Tuesday, December 03, 2013

In which we revisit the past...

The Tiggers didn’t take all that much of a hit in the debate categories, but Speecho-Americans are avoiding it like, well, the plague. I mean, really. I’m a little in wonder that a school nurse can hold more sway than the CDC, but there you are. Given that speech isn’t even on campus until Sunday, you’ve got to wonder.

I sent out the new evidence guidelines to the registrants today. I think they’re quite clear, and it’s about time PF got drawn into the real world. Speaking of which, while I like the idea of an African oriented topic, I have to admit that Jan’s PF has managed to find a relatively non-existent conflict to build a resolution around. They’ve done this before; one wonders who, exactly, is doing their research.

Speaking of resolutions, let’s go back to last June, when I wrote this:

10. When in conflict, developing countries ought to prioritize environmental protection over resource extraction.

The dangling modifier aside, this would be a great topic (it’s a chestnut, at least used twice before, I think) if one side argued the environment and the other argued economic development (a better wording concept than resource extraction). That’s why they say, when in conflict.
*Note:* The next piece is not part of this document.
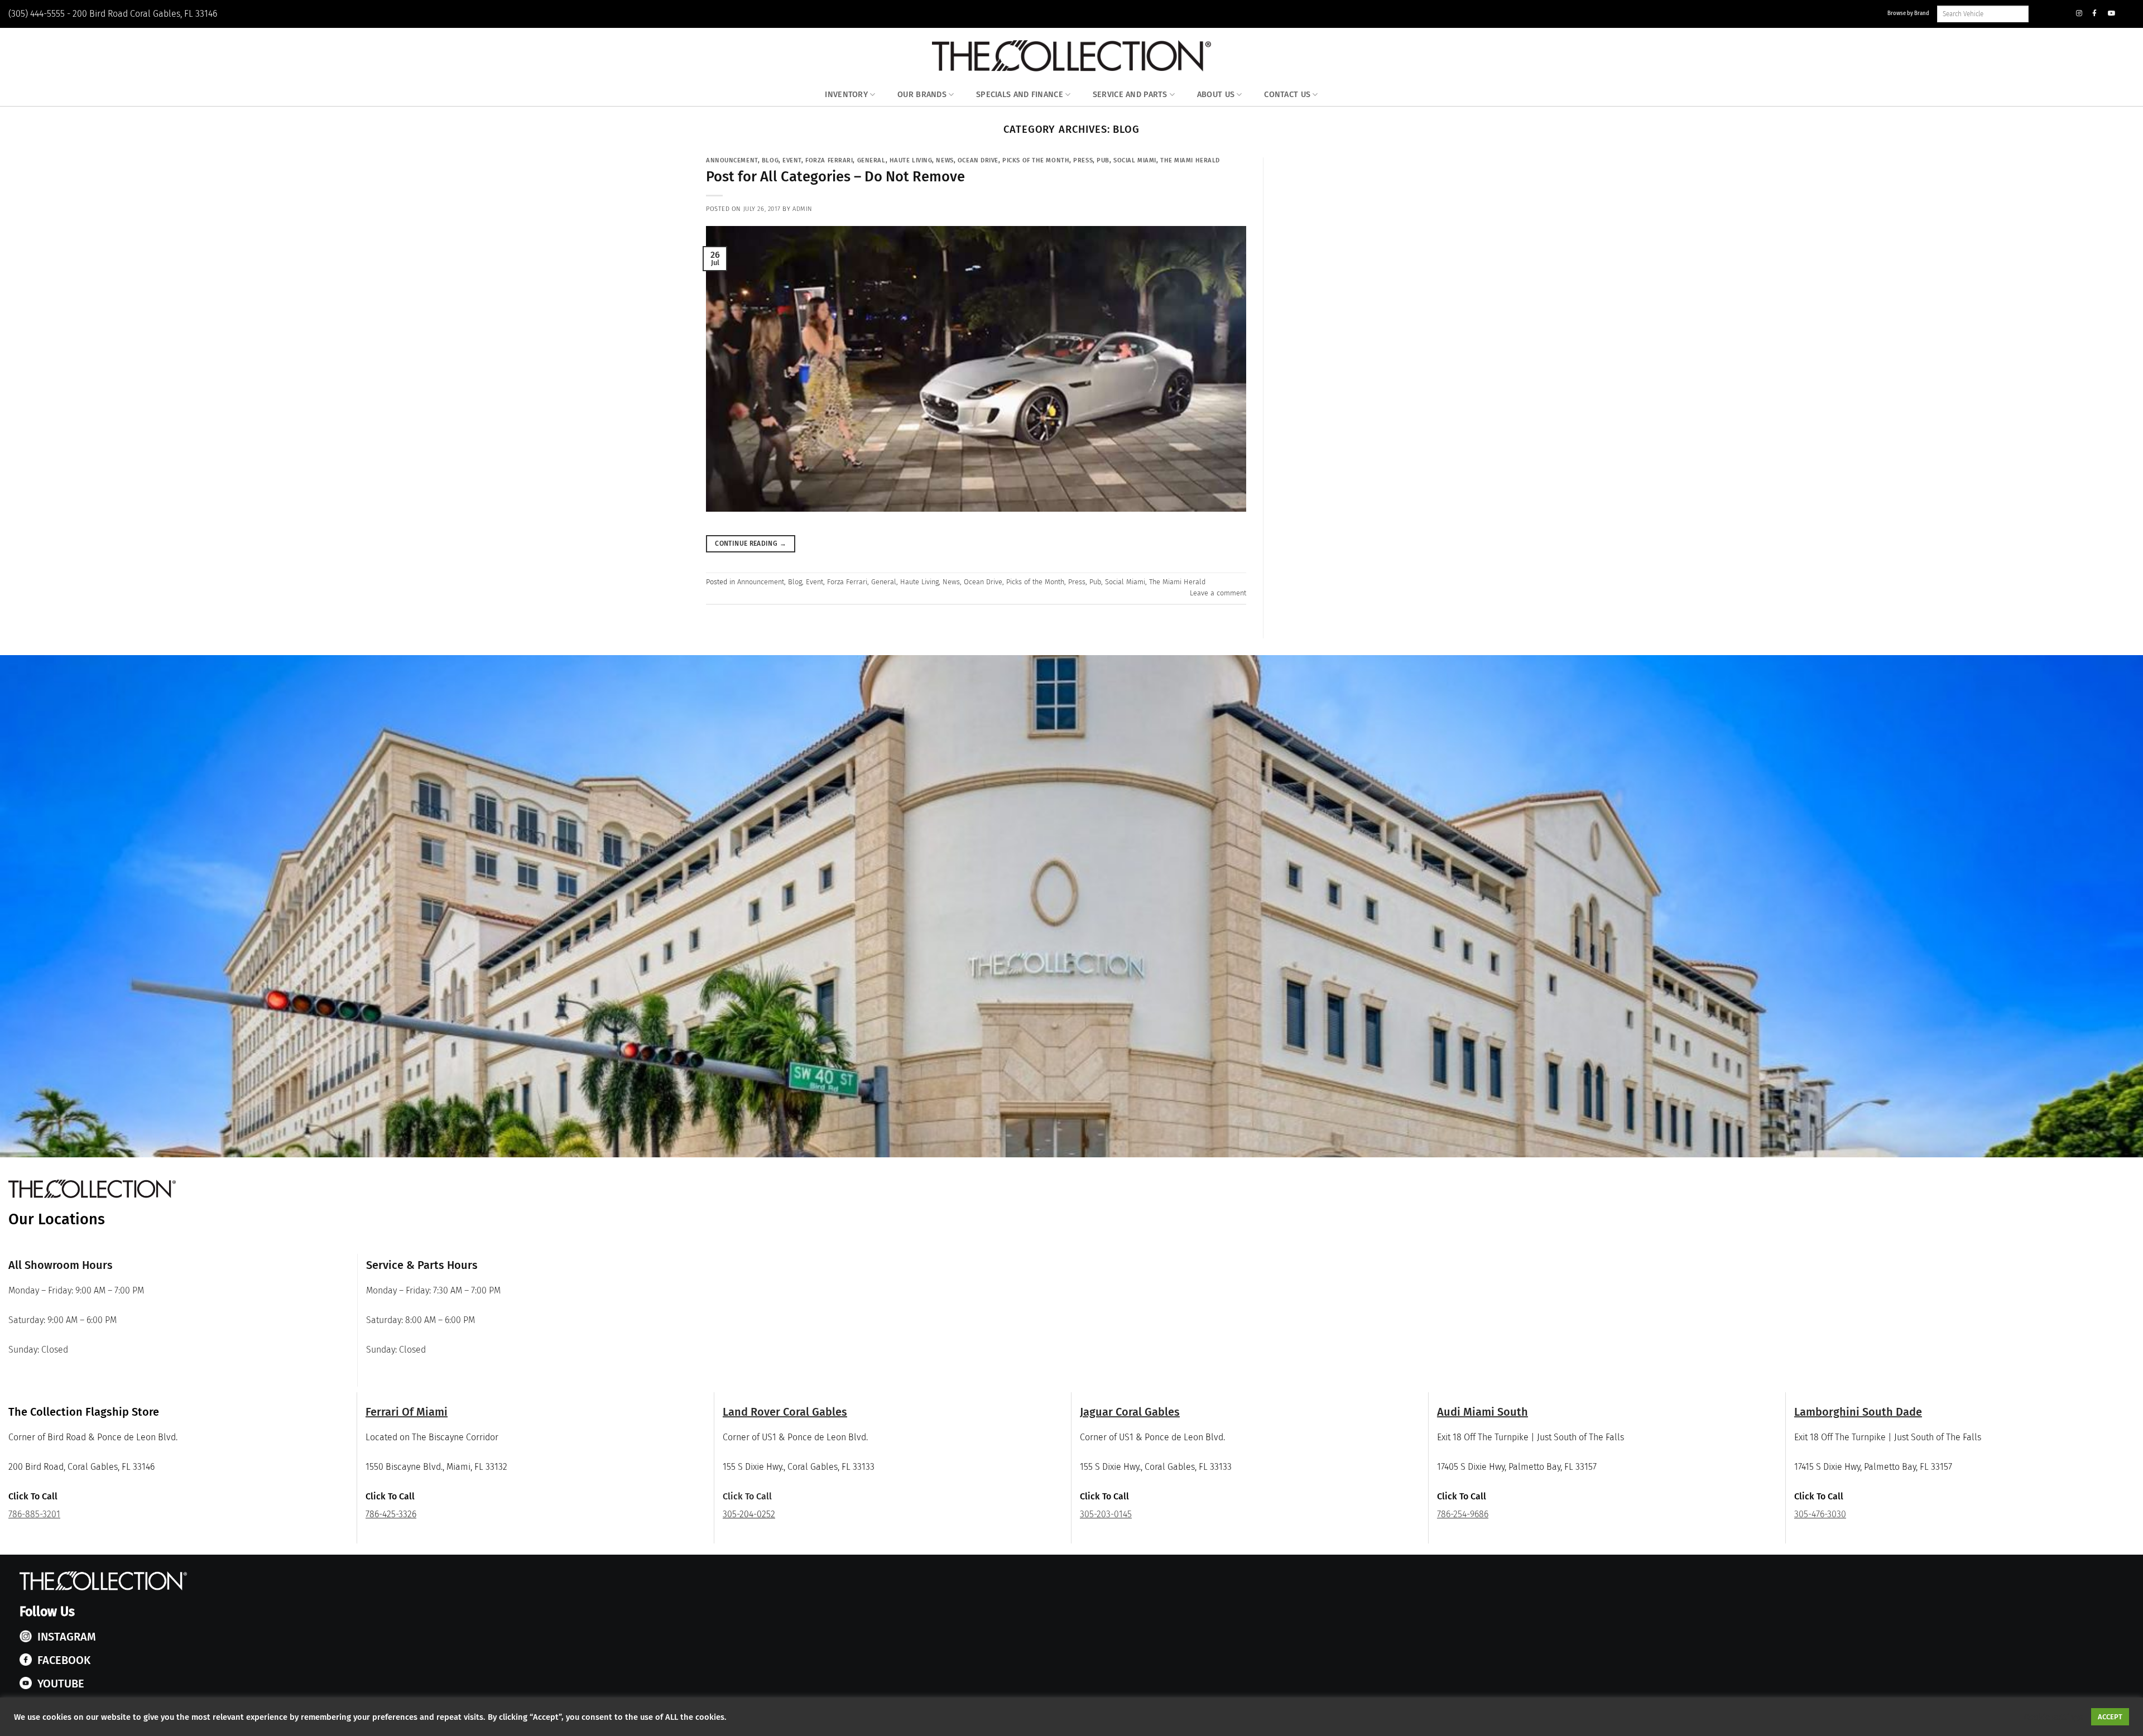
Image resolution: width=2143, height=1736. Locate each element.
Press (1083, 160)
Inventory (846, 94)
Unfortunately, too great a number of debaters evaluate the resolution, for the neg, not as that resource ext would have to be prioritized over environmental protection, but that the environment need not be prioritized over resource extraction. In other words, the aff must argue for the environment while the neg, not feeling restricted to one or another, gets to argue something else, to wit, sustainability. Duh. Of course sustainability is better than either of the two alternatives, but the resolution, ineptly unfortunately, wants you to choose one or the other. That’s where the WIC comes from. It’s hard to argue that the weasel sustainability neg is a misreading, because it really isn’t. But it is weaselly. I judged a bazillion rounds of this back in the 90s, if I recollect the dates correctly. It was horrible. I kept wanting to hit negs over the head for being weasels, and then I wanted to hit the affs over the head for letting them get away with it. I probably voted reluctant negs almost every time. If you have some way of always going neg, and you’re a weasel, this is the topic for you. At its core, as a matter of fact, it’s pretty fascinating. But LD never looks at the core of an idea if it can help it. Never has, as far as I can remember.

Rating out of a high of ten: 3


Well, as you can see, I was not particularly happy. Any topic that allows the neg to either not have an advocacy, or to not have an advocacy opposed to the affirmative, much less to propose an advocacy that subsumes the affirmative, is a topic that will bore the tears out of everyone before the first tree is chopped down in the rainforest. Of course, knowing this in advance might help, but more likely it will just encourage negatives to run sustainability even more, when of course the goal of the resolution is to choose between two big ideas that are not sustainability. I promise you that by the end of TOC, you’ll want to assassinate the wording committee and everyone who voted for this stinker. I also am willing to put my money where my mouth is: I guarantee a neg win in Lexington this coming April.